> [Directions] Reproduce the records word for word, starting from the first line and ending with the line that contains "click(x=30, y=41)". Leave the pictures out of your answer.

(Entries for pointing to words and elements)

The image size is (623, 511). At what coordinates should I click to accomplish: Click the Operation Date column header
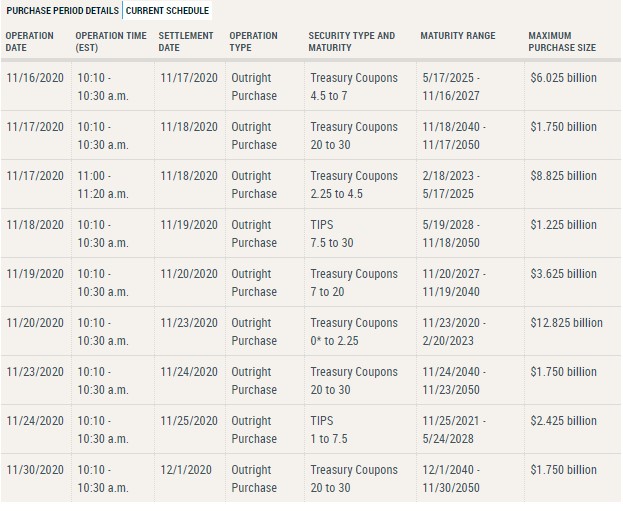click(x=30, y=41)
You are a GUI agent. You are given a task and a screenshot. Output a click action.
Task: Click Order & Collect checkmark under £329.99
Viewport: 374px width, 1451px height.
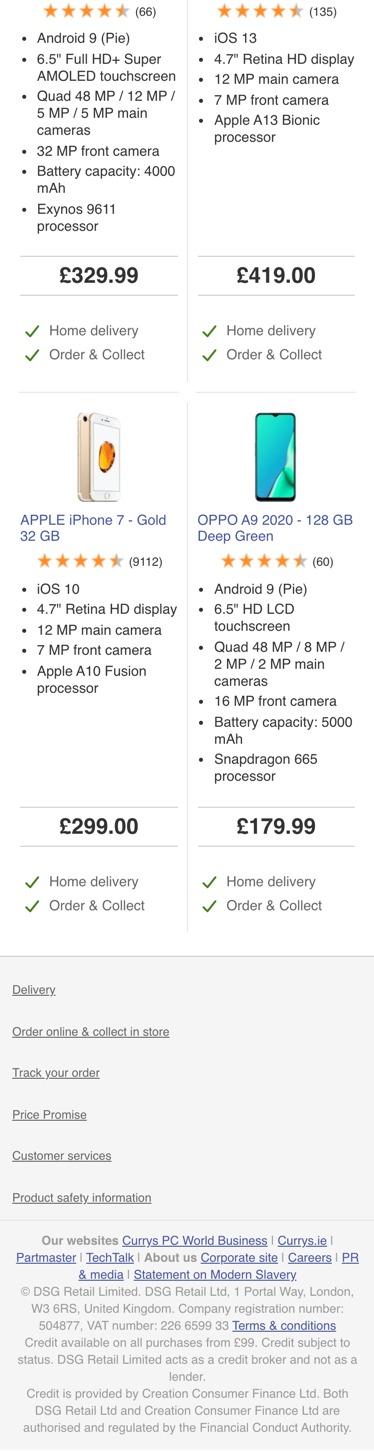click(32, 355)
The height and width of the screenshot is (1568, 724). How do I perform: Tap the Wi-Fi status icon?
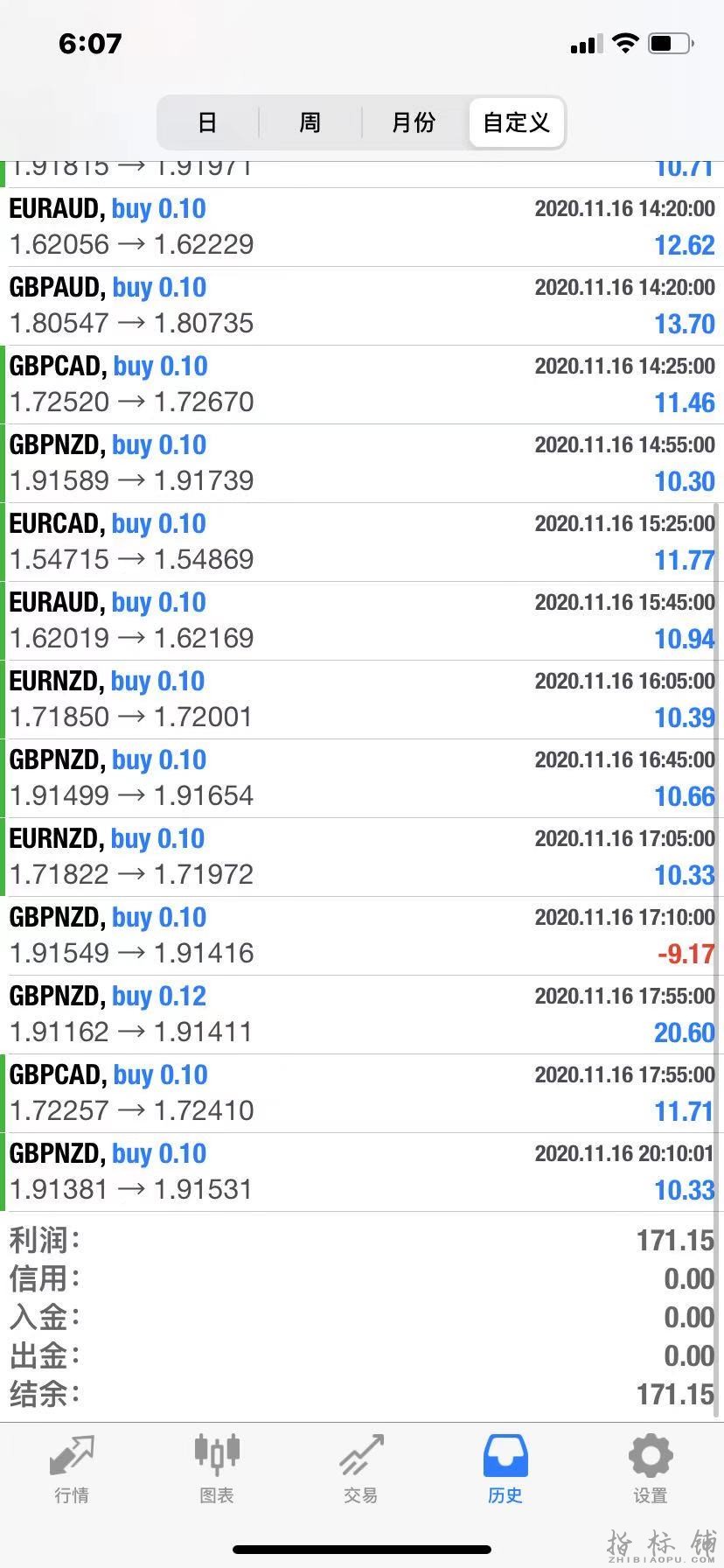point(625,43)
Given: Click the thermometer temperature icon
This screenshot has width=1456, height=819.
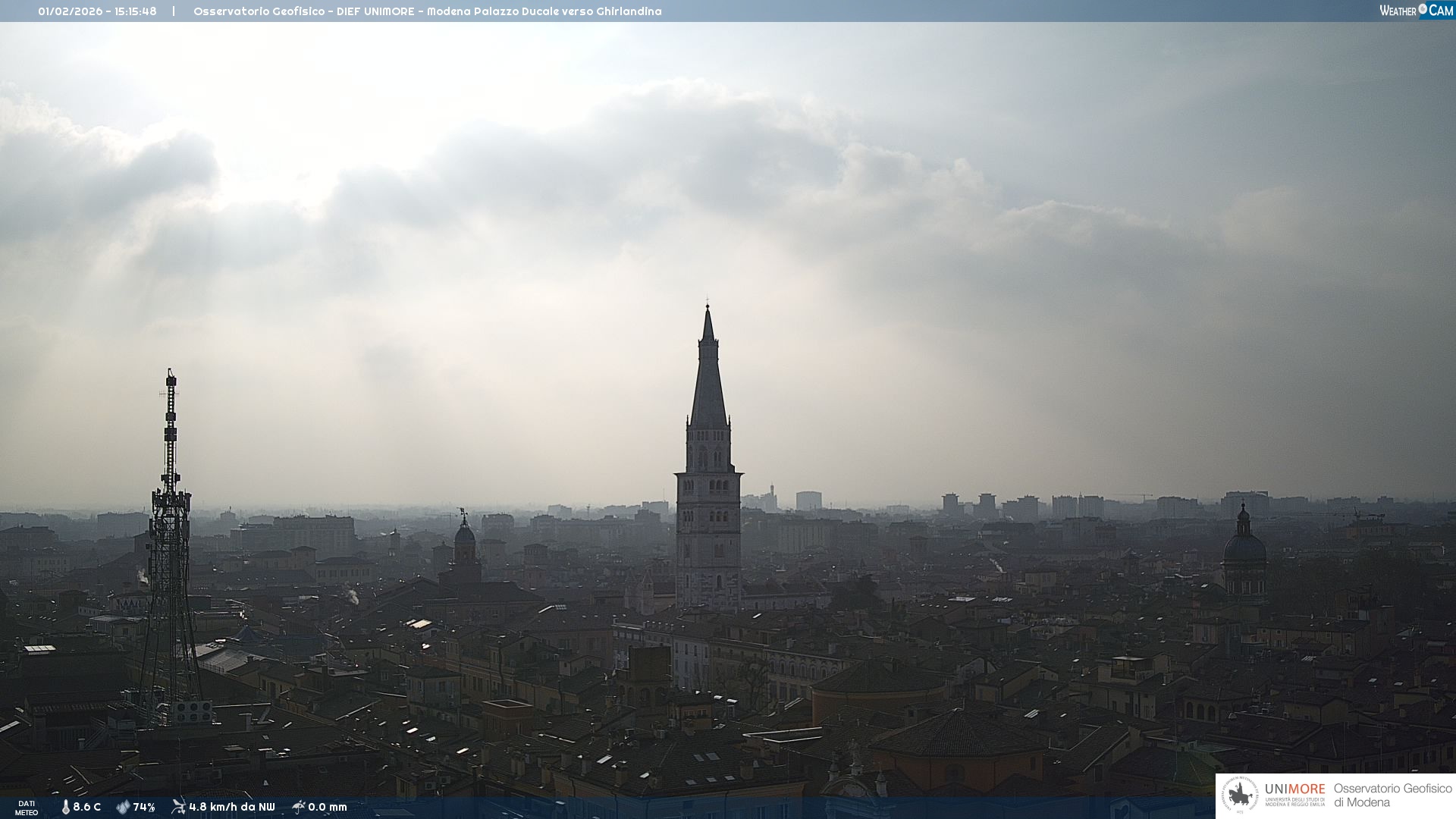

> [Result of the exercise]
The image size is (623, 511). At what coordinates should I click to accomplish: Click the Operation Date column header
click(x=30, y=41)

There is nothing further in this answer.